Mina Markwort’s name can be seen on this gravestone in the Immanuel Lutheran Cemetery in Perryville, Missouri.
You can see that she was born on today’s date in 1843, making her today’s birthday girl. Some quick math will tell you that today would have also been her 175th birthday. I will attempt to tell her family’s story in this post.
Her maiden name was Wilhelmina Behrens, and the first records I could find for her were in the church records for Trinity Lutheran Church in Cape Girardeau, Missouri. She was listed as a sponsor for a few baptisms at that congregation in the early 1860’s. I found some other records in that congregation for a Henry Behrens, who was likely her father. She was born in Sudheim, Germany, and she reportedly came to America in 1859.
On January 11, 1863, Wilhelmina married Henry Markwort. Here is the civil marriage record for that wedding.
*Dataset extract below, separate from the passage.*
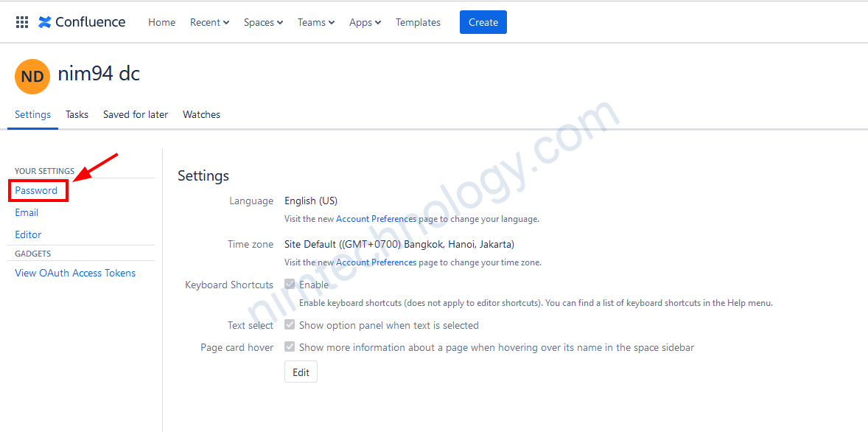This screenshot has height=432, width=868.
Task: Click the Confluence logo
Action: (x=82, y=22)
This image is not very clear and is very difficult to read. However, the pastor’s name on this record is Rev. E. Riedel. I was able to determine that, not by reading this record, but by reading all the records surrounding this one. All of them were signed by the same pastor. Other ones nearby were very easy to read.
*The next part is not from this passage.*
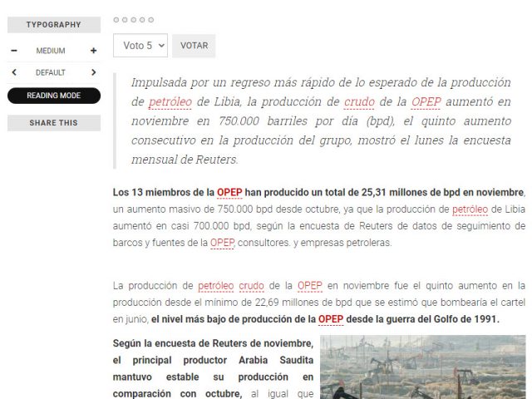
Task: Select the first rating circle
Action: pyautogui.click(x=116, y=19)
For a while, I was having trouble finding which church Rev. Riedel was serving in 1863. I suspected it might have been at Trinity Lutheran Church in Friedheim. However, I discovered that even though Rev. Riedel was at that congregation, he left in 1862. I also found that Rev. Riedel had served the Lutheran congregation at Illmo (Scott City). However, looking through the records we have at our museum for that congregation, I was unable to find this marriage. Then I discovered that for a time, Rev. Riedel was serving both Illmo and Trinity Lutheran Church in Cape Girardeau. That is where I hit paydirt. I not only found the Markwort marriage record, but also found Wilhelmina serving as a baptismal sponsor on several occasions.
Pastor Riedel had quite an interesting biography which intersected with several Lutheran churches in the Perry/Cape Girardeau County area. Here is a listing of the places he served during his ministry.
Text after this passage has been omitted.